List every line in this data where the string "will" occurs.

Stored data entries
+--

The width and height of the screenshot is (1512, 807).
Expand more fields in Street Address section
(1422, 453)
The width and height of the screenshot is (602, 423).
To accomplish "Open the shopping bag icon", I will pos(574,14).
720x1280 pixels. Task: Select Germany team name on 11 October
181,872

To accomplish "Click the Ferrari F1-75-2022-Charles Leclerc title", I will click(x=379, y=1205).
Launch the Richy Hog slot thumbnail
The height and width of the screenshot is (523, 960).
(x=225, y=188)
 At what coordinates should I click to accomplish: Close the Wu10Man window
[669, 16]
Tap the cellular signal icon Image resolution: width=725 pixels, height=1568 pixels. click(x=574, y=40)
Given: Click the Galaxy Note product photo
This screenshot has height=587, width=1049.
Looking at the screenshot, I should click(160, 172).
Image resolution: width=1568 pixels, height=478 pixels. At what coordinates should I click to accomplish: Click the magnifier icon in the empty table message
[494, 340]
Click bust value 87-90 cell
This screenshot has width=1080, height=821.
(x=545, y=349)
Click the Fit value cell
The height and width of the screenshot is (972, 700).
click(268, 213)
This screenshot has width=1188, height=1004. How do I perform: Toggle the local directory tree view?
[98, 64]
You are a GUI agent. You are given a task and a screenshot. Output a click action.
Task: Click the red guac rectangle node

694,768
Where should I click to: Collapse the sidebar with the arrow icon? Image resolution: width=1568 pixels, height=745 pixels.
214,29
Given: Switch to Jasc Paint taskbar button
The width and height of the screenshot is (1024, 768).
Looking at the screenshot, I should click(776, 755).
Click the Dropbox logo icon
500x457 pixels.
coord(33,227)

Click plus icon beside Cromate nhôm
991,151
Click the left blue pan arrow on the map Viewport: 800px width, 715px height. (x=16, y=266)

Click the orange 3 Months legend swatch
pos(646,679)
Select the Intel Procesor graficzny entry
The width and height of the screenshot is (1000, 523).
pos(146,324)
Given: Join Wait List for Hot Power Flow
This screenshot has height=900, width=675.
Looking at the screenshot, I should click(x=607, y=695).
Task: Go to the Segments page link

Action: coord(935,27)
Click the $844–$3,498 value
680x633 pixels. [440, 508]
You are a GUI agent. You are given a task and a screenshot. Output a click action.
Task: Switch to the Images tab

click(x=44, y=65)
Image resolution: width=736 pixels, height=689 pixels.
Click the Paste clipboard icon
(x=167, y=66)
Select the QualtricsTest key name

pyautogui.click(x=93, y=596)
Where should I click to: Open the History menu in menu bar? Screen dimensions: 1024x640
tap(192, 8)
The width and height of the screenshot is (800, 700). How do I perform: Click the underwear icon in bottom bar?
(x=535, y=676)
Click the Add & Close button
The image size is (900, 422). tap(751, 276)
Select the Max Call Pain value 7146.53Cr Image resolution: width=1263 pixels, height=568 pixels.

+--

■ **Result of this exercise**
To accomplish "Open the shopping bag icon", I will pos(574,14).
To accomplish "Click the Ferrari F1-75-2022-Charles Leclerc title", I will click(x=379, y=1205).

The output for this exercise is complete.